** Opening Input for this task block **

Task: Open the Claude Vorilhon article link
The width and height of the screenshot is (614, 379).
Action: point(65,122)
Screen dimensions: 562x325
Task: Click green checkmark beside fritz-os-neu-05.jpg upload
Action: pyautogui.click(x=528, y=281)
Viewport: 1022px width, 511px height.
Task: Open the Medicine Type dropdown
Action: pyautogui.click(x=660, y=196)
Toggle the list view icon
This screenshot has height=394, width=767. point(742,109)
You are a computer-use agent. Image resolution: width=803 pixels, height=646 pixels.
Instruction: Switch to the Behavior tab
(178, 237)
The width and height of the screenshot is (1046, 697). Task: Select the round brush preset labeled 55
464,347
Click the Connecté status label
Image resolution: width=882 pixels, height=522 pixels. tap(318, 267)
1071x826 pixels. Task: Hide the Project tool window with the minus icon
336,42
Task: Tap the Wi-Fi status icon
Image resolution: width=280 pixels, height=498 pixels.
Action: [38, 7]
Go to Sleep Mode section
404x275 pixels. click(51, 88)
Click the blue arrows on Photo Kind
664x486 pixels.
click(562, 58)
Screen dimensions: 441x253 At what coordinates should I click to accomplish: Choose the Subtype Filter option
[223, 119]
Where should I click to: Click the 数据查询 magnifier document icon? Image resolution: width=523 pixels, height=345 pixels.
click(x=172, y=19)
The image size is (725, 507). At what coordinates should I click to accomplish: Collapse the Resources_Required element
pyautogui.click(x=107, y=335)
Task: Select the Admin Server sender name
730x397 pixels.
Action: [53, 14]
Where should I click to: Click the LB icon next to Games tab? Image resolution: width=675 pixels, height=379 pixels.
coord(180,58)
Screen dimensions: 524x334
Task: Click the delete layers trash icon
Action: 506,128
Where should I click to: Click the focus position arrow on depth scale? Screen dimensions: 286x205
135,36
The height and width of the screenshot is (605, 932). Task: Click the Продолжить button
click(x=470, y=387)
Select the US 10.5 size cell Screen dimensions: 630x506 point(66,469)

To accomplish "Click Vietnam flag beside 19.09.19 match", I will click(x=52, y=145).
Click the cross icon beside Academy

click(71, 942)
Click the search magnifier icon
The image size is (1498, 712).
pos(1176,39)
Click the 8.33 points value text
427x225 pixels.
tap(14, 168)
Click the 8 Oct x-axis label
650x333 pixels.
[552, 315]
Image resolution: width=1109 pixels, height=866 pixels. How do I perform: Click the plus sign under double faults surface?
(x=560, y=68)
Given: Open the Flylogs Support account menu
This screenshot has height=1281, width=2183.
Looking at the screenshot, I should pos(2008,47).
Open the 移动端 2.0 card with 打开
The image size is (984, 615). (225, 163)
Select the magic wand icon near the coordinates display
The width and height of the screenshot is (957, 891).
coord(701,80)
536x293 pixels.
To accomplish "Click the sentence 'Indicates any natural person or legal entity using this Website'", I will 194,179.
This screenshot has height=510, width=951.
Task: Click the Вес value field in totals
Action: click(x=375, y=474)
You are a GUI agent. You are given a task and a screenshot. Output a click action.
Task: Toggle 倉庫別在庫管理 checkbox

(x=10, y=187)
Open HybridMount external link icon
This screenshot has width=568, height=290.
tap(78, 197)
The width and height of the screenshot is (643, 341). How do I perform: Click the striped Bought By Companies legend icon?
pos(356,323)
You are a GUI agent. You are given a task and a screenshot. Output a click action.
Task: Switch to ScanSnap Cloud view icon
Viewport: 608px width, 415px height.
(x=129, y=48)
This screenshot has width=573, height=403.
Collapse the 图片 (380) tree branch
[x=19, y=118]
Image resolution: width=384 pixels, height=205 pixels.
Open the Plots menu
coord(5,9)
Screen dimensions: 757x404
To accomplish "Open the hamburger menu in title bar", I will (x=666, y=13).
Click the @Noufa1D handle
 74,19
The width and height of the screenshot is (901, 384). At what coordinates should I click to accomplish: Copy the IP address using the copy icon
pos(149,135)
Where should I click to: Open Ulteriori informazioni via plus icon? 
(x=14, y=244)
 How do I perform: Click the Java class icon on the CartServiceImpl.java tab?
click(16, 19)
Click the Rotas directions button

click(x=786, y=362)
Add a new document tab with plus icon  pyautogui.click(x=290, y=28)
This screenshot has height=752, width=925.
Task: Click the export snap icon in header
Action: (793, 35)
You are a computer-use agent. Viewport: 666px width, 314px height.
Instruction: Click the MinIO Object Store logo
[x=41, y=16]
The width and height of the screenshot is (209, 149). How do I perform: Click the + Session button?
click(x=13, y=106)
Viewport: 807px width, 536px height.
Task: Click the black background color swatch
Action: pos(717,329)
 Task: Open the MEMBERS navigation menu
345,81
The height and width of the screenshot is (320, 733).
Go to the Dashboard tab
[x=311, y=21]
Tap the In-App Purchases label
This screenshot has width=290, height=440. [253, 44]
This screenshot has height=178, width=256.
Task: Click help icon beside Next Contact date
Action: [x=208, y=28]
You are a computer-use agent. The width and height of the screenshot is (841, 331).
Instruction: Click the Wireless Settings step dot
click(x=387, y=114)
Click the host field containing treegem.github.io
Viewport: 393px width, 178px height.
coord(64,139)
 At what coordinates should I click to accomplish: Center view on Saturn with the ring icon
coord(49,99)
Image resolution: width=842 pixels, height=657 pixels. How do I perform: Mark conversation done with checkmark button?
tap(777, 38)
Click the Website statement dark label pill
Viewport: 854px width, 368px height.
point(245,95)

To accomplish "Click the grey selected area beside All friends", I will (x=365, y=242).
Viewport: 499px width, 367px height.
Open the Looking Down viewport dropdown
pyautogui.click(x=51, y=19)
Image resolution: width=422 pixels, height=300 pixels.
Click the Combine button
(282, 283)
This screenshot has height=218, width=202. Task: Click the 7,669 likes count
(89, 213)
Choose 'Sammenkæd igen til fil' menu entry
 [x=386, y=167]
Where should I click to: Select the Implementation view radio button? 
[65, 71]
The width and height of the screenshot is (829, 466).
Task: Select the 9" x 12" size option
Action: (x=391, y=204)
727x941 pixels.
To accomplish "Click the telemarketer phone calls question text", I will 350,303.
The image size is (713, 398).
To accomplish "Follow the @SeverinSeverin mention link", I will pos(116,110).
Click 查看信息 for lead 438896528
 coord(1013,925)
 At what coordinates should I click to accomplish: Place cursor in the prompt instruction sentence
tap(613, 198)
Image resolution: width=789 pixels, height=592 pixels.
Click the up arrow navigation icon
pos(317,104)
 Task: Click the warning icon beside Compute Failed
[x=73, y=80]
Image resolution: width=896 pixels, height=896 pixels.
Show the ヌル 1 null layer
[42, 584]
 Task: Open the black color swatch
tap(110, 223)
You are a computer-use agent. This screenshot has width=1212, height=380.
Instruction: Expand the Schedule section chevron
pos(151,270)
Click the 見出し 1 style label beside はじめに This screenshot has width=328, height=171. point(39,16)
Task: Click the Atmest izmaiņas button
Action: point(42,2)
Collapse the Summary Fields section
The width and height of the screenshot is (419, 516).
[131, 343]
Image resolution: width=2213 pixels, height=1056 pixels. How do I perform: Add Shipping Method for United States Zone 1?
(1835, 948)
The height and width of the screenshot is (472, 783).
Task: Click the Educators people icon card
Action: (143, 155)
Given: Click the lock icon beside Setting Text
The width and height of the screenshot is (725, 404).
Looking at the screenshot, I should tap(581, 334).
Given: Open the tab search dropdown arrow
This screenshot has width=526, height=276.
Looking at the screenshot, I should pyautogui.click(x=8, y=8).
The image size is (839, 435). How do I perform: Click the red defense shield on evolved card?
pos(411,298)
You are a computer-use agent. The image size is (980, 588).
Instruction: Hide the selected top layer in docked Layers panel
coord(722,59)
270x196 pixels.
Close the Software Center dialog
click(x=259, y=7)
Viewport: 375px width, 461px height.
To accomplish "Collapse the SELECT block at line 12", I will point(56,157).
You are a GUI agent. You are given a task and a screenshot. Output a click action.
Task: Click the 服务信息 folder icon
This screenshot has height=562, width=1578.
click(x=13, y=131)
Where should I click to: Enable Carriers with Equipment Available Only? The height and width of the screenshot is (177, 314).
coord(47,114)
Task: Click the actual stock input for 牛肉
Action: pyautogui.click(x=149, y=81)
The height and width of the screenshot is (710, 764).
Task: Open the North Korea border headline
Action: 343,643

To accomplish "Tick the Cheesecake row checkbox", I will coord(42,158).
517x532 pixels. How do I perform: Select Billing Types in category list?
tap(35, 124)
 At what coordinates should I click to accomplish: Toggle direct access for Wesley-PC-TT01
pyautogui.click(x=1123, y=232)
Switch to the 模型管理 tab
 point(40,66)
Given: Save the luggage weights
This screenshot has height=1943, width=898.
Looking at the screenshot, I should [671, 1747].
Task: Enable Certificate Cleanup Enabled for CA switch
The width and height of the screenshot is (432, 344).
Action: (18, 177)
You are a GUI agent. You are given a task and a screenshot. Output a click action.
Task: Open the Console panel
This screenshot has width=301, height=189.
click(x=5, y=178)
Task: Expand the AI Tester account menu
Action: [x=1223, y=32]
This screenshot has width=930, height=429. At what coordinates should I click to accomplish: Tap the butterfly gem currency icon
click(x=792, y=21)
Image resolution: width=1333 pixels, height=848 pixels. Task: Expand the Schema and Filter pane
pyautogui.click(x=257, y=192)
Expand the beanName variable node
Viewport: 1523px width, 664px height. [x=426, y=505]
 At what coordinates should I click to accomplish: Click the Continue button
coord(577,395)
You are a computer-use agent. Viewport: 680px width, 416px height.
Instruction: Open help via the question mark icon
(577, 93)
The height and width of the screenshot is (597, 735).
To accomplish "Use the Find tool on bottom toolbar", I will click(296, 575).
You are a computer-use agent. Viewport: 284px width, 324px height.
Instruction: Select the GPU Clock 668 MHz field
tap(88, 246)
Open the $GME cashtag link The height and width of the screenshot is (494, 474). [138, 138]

** Closing Input for this task block **

Work item: Count the lines in the data where "computer" occurs. Report the number only.

Response below: 7